From Programming Objects to Designing Interactions

Introduction: The Vocabularies of Design

The term "design" signifies different things not only in the different disciplines we're concerned with in CS92, but in different areas within each discipline. In education, for example, "educational design" and "curriculum design" have given rise to separate literatures that use the term quite differently. In computer science, there are different journals devoted to "system design", "program design" and "software design" (not to mention "multimedia design:). Although these various uses of the term "design" may have something in common, articulating that something can lead to terms so vague or ambiguous as to be of little practice use (e.g. "efficiency"). On the other hand, brainstorming about what all these design concerns have in common may make it easier to be clear about what sense(s) of design your project team finds most interesting and compelling.

Today, we'll hear from the TAs about the two authoring tools you're most likely to use this semester: Macromedia's Director; and the programming language Java. Next week, we'll begin reading about interface design (itself a discipline within software design!).

Cards, Scores and Objects

The history of multimedia authoring tools is very different than the history of programming languages, and the reasons aren't difficult to guess. In computer science, the ideal programming language is one that maximizes both control (of the machine) and freedom (of design), whereas in the design of instructional multimedia the ideal tool is one that harnesses the machine's power while allowing the use of human (rather than machine) language to the greatest extent possible. Not surprisingly, while powerful programming languages are as old as your teachers, powerful multimedia authoring tools are only about as the current undergraduates.

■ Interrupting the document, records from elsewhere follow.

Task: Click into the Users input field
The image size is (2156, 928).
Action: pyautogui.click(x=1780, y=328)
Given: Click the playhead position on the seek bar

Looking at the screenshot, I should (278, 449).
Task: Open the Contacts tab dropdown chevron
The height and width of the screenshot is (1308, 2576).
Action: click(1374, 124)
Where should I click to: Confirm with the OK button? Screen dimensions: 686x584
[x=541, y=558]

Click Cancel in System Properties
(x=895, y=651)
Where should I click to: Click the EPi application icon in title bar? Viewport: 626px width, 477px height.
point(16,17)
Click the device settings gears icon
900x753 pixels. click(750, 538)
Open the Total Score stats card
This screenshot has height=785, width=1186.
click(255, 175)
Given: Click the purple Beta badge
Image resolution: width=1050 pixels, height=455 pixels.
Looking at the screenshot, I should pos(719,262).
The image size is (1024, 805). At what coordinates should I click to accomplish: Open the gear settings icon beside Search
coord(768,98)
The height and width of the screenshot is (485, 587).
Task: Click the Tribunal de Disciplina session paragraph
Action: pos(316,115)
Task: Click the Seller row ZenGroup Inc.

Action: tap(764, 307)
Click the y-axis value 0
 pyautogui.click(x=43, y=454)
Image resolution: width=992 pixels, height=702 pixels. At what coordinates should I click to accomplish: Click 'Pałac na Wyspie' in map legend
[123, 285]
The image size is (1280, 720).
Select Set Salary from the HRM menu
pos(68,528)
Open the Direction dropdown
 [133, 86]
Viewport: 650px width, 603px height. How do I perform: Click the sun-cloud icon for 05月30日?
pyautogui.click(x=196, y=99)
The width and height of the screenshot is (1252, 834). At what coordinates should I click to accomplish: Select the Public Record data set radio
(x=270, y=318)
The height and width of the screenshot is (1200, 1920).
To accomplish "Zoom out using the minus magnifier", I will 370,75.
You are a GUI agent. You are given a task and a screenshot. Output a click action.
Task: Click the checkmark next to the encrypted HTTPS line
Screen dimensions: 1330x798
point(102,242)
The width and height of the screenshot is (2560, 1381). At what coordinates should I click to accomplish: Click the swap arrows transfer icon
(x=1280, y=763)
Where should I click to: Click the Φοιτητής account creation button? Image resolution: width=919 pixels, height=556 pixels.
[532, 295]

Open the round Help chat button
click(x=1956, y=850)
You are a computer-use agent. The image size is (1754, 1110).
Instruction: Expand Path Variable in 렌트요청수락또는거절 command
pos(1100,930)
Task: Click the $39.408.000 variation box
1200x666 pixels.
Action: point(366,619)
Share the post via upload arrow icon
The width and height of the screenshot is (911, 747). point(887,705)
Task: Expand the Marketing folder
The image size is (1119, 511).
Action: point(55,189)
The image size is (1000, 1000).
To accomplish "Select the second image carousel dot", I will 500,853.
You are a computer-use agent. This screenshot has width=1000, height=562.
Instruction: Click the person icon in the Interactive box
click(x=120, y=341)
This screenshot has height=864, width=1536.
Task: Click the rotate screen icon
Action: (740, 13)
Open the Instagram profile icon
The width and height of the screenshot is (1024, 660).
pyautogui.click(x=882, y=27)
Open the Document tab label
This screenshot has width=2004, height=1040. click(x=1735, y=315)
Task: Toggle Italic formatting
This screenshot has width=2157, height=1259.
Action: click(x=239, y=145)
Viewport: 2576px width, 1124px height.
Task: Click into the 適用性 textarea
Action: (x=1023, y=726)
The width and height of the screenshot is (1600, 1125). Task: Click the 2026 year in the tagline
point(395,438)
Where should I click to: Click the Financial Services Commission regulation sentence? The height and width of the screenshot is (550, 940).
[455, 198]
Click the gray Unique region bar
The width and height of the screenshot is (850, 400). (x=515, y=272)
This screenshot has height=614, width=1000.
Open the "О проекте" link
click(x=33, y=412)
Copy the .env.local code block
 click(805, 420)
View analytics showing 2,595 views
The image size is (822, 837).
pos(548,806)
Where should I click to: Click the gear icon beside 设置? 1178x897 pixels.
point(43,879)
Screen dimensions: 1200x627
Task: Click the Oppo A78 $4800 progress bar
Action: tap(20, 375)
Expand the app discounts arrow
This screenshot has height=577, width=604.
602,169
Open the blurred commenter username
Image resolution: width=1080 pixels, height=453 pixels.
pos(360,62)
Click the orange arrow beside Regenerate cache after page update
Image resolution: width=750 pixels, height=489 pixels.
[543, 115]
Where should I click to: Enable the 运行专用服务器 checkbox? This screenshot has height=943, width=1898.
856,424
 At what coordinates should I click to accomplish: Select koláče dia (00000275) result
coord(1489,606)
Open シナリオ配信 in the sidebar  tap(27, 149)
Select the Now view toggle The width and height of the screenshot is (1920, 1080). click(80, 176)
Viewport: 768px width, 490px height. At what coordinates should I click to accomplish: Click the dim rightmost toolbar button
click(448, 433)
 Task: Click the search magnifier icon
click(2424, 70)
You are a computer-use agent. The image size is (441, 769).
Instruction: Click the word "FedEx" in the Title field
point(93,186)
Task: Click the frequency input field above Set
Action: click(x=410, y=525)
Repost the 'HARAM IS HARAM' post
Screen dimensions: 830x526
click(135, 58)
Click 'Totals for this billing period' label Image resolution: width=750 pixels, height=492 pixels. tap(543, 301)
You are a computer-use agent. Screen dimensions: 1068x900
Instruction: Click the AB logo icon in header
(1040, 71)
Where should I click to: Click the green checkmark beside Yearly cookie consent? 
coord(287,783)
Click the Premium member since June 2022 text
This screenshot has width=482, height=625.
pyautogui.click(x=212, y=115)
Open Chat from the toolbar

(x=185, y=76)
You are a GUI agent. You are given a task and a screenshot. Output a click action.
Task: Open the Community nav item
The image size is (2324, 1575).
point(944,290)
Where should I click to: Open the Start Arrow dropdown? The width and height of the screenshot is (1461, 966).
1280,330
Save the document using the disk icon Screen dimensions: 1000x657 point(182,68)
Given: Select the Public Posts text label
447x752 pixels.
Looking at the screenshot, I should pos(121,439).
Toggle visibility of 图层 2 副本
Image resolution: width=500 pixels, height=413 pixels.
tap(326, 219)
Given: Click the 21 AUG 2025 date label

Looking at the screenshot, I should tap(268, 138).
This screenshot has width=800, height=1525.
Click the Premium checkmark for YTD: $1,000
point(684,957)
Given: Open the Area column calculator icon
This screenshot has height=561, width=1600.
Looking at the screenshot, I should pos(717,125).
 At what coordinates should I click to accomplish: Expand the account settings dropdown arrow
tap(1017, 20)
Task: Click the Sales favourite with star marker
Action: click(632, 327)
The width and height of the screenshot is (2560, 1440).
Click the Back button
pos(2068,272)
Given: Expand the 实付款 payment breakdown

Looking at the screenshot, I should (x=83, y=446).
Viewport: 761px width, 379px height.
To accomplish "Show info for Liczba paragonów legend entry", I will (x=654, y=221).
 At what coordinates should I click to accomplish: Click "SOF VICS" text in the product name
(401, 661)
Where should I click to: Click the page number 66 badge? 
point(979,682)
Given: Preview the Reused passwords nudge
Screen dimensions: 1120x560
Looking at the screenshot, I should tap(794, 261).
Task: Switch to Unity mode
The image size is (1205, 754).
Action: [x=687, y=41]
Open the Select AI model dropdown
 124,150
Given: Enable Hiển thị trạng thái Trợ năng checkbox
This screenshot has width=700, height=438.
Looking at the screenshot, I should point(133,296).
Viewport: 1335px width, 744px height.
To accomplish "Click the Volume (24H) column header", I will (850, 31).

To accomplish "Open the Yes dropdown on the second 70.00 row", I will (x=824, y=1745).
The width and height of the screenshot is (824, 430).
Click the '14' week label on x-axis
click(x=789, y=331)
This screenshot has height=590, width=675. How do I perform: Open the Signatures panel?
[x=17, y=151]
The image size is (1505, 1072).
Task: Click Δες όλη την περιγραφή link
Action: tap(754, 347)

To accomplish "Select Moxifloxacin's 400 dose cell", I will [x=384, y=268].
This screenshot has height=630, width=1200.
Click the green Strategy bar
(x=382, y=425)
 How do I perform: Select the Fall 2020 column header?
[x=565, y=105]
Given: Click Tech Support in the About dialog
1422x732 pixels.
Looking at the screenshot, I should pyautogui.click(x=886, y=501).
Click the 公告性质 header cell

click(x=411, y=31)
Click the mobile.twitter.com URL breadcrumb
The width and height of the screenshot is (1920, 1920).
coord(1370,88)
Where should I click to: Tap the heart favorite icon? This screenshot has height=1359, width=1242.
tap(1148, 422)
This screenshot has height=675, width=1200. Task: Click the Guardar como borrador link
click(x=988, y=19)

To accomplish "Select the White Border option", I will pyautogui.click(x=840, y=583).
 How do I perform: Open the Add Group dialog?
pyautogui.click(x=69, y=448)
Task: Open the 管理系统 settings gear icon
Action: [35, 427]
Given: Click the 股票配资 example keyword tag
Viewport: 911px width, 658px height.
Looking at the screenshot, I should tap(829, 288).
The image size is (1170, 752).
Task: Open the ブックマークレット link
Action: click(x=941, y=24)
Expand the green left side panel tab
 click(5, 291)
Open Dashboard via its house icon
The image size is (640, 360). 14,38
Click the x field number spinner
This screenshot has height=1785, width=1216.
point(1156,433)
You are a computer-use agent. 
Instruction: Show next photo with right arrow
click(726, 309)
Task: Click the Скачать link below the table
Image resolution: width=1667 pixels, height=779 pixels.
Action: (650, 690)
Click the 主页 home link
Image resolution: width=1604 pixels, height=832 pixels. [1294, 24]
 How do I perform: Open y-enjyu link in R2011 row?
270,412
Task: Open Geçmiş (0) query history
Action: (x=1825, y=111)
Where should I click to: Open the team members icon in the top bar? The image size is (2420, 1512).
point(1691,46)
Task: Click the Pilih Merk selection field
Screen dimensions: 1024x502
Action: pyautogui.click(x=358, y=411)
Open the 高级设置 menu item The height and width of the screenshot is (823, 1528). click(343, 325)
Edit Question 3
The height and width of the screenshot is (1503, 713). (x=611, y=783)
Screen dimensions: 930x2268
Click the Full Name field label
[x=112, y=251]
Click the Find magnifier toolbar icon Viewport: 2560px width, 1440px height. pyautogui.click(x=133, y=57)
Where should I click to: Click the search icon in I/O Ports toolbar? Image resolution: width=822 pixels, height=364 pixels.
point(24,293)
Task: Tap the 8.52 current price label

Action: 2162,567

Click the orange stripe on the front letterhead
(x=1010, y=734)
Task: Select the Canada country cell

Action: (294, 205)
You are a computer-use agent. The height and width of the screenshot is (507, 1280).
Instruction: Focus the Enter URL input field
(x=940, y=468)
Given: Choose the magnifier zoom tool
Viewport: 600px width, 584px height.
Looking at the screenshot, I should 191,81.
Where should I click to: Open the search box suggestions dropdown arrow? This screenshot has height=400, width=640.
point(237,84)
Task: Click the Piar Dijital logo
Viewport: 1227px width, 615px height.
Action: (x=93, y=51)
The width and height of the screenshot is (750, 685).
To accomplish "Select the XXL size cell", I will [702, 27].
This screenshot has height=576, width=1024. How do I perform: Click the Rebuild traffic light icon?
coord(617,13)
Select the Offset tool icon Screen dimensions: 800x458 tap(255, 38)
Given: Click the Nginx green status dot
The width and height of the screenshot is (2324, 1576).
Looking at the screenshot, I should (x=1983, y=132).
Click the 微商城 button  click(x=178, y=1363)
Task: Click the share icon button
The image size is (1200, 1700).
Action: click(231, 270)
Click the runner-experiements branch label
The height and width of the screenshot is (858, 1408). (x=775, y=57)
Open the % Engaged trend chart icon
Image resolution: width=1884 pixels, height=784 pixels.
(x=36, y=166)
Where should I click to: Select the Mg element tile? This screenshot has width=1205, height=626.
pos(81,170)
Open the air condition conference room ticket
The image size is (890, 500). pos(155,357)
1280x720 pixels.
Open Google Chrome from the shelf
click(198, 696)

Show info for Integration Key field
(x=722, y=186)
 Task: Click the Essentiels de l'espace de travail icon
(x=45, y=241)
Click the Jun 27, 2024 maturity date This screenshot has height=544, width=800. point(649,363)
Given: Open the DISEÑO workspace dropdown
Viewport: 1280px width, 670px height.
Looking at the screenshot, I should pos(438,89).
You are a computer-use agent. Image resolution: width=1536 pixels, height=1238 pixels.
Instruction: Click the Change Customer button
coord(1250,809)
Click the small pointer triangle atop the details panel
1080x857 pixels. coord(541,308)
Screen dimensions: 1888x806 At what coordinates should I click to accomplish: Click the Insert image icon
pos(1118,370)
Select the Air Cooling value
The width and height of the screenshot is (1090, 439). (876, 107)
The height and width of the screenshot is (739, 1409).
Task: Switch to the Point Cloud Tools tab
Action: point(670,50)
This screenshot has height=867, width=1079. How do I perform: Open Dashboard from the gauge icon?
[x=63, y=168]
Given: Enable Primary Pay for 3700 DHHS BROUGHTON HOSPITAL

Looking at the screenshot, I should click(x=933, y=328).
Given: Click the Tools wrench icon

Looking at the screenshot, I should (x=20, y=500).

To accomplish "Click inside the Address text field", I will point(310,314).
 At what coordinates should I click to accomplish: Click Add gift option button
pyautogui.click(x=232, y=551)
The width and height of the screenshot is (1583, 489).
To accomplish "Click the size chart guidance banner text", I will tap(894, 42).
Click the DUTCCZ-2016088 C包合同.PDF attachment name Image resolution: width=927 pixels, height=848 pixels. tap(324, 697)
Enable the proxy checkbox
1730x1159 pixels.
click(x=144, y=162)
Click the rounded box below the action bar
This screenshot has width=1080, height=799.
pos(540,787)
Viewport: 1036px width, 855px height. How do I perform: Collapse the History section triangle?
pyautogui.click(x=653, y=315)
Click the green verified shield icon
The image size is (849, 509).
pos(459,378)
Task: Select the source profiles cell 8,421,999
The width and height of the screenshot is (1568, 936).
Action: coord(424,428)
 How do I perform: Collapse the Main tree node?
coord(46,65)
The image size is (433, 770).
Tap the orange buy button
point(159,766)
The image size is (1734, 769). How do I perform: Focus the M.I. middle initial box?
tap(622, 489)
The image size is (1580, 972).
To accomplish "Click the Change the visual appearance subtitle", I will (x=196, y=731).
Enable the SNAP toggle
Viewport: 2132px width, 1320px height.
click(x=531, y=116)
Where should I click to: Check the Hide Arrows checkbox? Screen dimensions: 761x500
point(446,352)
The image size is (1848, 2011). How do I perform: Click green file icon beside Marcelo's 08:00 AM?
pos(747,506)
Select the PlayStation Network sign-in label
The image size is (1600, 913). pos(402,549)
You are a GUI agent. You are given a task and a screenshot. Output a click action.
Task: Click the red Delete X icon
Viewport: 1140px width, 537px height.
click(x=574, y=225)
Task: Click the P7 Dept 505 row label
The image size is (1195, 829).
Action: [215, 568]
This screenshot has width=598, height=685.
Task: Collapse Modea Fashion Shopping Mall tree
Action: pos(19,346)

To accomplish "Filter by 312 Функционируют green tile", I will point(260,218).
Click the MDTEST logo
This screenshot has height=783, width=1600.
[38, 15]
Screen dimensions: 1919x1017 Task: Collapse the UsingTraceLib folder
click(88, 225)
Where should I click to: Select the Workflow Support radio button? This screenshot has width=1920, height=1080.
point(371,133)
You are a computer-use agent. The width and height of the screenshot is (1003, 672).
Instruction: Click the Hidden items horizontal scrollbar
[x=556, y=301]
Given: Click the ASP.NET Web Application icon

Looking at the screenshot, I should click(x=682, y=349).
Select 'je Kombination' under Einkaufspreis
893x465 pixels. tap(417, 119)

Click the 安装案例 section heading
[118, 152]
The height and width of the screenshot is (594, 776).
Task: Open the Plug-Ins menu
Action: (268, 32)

Perhaps the earliest popular multimedia authoring tool was Apple's Hypercard, which took the familiar notion of a slide show and gave it the sort of functionality that demonstrated (to some) why digital multimedia might be able to transform instruction in ways that television and film could not. As we look at Hyperstudio, Director and Java today, we'll see that in each case the tool/language takes a familiar concept/abstraction and gives it a kind of multidimensional flexibility that "real" instances of the concept don't have. The results are tools/languages of extraordinary power when coupled with the computer.

Janete Perez, Damien Suttle and Nick Yang will present the tools and languages.